Dexamethasone-induced insulin resistance: kinetic modeling using novel PET radiopharmaceutical 6-deoxy-6-[(18)F]fluoro-D-glucose.

PURPOSE

An insulin-resistant rat model, induced by dexamethasone, was used to evaluate a Michaelis-Menten-based kinetic model using 6-deoxy-6-[(18)F]fluoro-D-glucose (6-[(18)F]FDG) to quantify glucose transport with PET.

PROCEDURES

Seventeen, male, Sprague-Dawley rats were studied in three groups: control (Ctrl), control + insulin (Ctrl + I), and dexamethasone + insulin (Dex + I).
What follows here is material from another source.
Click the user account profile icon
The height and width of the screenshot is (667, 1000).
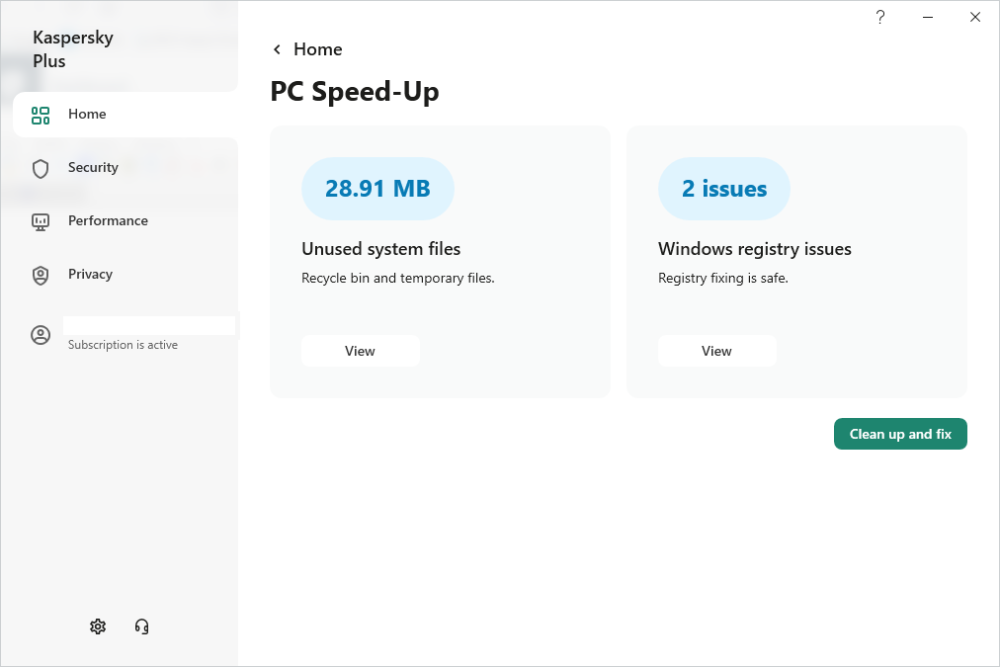point(40,335)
PET scans were acquired for 2 h under euglycemic conditions in the Ctrl group and under hyperinsulinemic-euglycemic conditions in the Ctrl + I and Dex + I groups.

RESULTS

Glucose transport, assessed according to the 6-[(18)F]FDG concentration, was highest in skeletal muscle in the Ctrl + I, intermediate in the Dex + I, and lowest in the Ctrl group, while that in the brain was similar among the groups. Modeling analysis applied to the skeletal muscle uptake curves yielded values of parameters related to glucose transport that were greatest in the Ctrl + I group and increased to a lesser degree in the Dex + I group, compared to the Ctrl group.

CONCLUSION

6-[(18)F]FDG and the Michaelis-Menten-based model can be used to measure insulin-stimulated glucose transport under basal and an insulin resistant state in vivo.